• _What to produce_
Give the records back in full, exactly as they read.

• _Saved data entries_
────────────────────

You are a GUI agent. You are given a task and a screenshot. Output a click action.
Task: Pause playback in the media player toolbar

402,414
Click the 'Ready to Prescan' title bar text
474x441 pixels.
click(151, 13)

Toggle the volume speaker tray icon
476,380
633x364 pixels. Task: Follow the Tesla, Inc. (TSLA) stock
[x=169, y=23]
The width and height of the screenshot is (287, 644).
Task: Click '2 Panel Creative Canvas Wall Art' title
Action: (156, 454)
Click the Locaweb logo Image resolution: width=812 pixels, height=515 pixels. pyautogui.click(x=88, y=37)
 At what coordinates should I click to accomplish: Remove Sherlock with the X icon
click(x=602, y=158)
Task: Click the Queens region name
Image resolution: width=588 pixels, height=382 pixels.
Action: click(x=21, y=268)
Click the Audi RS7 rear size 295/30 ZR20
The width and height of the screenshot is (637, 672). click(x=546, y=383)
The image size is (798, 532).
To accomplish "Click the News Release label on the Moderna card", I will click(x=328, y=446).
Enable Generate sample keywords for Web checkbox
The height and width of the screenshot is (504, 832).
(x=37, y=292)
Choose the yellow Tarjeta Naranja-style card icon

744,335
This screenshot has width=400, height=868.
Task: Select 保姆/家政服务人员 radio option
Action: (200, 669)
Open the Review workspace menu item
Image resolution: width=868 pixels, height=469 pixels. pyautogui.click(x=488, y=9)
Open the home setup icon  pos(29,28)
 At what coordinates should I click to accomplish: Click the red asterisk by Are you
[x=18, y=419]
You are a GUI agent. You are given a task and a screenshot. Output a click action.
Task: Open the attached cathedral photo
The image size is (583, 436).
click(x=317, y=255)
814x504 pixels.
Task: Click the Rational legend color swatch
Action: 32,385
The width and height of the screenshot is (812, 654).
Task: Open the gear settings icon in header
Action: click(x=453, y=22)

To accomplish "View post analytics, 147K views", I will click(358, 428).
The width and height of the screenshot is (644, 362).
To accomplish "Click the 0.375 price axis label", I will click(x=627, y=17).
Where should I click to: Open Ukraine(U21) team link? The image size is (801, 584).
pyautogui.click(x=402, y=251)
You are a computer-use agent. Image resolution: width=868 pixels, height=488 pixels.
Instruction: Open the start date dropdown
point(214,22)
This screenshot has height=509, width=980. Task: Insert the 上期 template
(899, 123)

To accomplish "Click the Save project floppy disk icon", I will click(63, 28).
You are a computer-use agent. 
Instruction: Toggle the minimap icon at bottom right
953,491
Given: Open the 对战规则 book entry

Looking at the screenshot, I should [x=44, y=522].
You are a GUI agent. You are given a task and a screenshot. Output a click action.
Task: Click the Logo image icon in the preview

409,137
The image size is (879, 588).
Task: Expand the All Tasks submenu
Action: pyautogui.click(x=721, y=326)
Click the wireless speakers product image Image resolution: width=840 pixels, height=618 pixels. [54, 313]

────────────────────

• _Response to the task_
You are a GUI agent. You are given a task and a screenshot. Output a click action.
Task: Pause playback in the media player toolbar

402,414
Click the 'Ready to Prescan' title bar text
474x441 pixels.
click(151, 13)

Toggle the volume speaker tray icon
476,380
633x364 pixels. Task: Follow the Tesla, Inc. (TSLA) stock
[x=169, y=23]
The width and height of the screenshot is (287, 644).
Task: Click '2 Panel Creative Canvas Wall Art' title
Action: (156, 454)
Click the Locaweb logo Image resolution: width=812 pixels, height=515 pixels. pyautogui.click(x=88, y=37)
 At what coordinates should I click to accomplish: Remove Sherlock with the X icon
click(x=602, y=158)
Task: Click the Queens region name
Image resolution: width=588 pixels, height=382 pixels.
Action: click(x=21, y=268)
Click the Audi RS7 rear size 295/30 ZR20
The width and height of the screenshot is (637, 672). click(x=546, y=383)
The image size is (798, 532).
To accomplish "Click the News Release label on the Moderna card", I will click(x=328, y=446).
Enable Generate sample keywords for Web checkbox
The height and width of the screenshot is (504, 832).
(x=37, y=292)
Choose the yellow Tarjeta Naranja-style card icon

744,335
This screenshot has width=400, height=868.
Task: Select 保姆/家政服务人员 radio option
Action: (200, 669)
Open the Review workspace menu item
Image resolution: width=868 pixels, height=469 pixels. pyautogui.click(x=488, y=9)
Open the home setup icon  pos(29,28)
 At what coordinates should I click to accomplish: Click the red asterisk by Are you
[x=18, y=419]
You are a GUI agent. You are given a task and a screenshot. Output a click action.
Task: Open the attached cathedral photo
The image size is (583, 436).
click(x=317, y=255)
814x504 pixels.
Task: Click the Rational legend color swatch
Action: 32,385
The width and height of the screenshot is (812, 654).
Task: Open the gear settings icon in header
Action: click(x=453, y=22)

To accomplish "View post analytics, 147K views", I will click(358, 428).
The width and height of the screenshot is (644, 362).
To accomplish "Click the 0.375 price axis label", I will click(x=627, y=17).
Where should I click to: Open Ukraine(U21) team link? The image size is (801, 584).
pyautogui.click(x=402, y=251)
You are a computer-use agent. Image resolution: width=868 pixels, height=488 pixels.
Instruction: Open the start date dropdown
point(214,22)
This screenshot has height=509, width=980. Task: Insert the 上期 template
(899, 123)

To accomplish "Click the Save project floppy disk icon", I will click(63, 28).
You are a computer-use agent. 
Instruction: Toggle the minimap icon at bottom right
953,491
Given: Open the 对战规则 book entry

Looking at the screenshot, I should [x=44, y=522].
You are a GUI agent. You are given a task and a screenshot. Output a click action.
Task: Click the Logo image icon in the preview

409,137
The image size is (879, 588).
Task: Expand the All Tasks submenu
Action: pyautogui.click(x=721, y=326)
Click the wireless speakers product image Image resolution: width=840 pixels, height=618 pixels. [54, 313]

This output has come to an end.